** start Data to use **

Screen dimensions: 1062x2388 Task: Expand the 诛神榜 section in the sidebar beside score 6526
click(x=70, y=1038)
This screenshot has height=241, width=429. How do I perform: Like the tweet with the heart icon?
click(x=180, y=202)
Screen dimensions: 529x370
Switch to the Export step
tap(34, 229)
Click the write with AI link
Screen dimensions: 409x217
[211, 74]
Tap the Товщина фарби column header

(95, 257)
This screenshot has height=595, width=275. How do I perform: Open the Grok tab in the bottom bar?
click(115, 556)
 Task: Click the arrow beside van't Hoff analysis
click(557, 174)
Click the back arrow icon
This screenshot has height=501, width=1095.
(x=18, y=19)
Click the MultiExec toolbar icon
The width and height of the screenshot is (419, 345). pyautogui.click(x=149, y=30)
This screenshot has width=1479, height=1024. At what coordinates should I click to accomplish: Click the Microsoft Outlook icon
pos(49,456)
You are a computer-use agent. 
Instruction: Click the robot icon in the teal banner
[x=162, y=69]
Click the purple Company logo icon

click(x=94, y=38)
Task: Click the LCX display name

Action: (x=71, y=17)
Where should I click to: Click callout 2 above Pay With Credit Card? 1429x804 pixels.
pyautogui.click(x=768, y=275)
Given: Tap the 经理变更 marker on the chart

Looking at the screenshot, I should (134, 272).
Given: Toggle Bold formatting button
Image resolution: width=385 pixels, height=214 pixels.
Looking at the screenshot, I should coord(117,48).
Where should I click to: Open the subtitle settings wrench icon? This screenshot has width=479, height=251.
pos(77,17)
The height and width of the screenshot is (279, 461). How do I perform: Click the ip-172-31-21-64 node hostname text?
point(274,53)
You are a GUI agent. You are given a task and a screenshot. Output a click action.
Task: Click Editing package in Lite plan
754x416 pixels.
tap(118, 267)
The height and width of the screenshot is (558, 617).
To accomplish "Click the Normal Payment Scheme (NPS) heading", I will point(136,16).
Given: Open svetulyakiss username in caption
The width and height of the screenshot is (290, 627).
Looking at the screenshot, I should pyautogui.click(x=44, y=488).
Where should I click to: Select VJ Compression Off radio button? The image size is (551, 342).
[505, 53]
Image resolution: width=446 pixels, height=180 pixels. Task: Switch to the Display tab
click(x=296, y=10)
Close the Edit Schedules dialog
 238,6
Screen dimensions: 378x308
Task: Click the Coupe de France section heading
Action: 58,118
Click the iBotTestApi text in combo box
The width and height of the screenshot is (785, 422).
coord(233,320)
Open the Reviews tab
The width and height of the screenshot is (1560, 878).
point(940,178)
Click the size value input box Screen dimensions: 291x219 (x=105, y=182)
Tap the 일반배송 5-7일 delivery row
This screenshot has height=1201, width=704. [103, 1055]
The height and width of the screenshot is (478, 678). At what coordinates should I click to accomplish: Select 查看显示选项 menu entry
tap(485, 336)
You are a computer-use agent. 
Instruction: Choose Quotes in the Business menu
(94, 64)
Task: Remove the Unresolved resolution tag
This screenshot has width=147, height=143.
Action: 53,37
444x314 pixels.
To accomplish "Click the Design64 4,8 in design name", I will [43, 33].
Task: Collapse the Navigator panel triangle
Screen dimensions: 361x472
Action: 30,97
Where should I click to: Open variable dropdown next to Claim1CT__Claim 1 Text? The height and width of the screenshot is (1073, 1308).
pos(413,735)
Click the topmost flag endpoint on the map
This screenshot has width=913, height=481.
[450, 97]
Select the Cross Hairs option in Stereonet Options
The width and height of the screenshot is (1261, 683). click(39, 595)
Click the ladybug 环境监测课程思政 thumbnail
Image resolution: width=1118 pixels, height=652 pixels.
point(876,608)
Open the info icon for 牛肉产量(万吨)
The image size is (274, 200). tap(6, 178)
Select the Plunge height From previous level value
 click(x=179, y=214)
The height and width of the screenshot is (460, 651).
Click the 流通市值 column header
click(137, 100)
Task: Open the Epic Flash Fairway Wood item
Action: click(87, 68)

** end Data to use **

__Exercise goal__:
Pull out every line of the records that contains the word "Switch", and list those lines.

__Output for this exercise__:
Switch to the Export step
Image resolution: width=446 pixels, height=180 pixels. Task: Switch to the Display tab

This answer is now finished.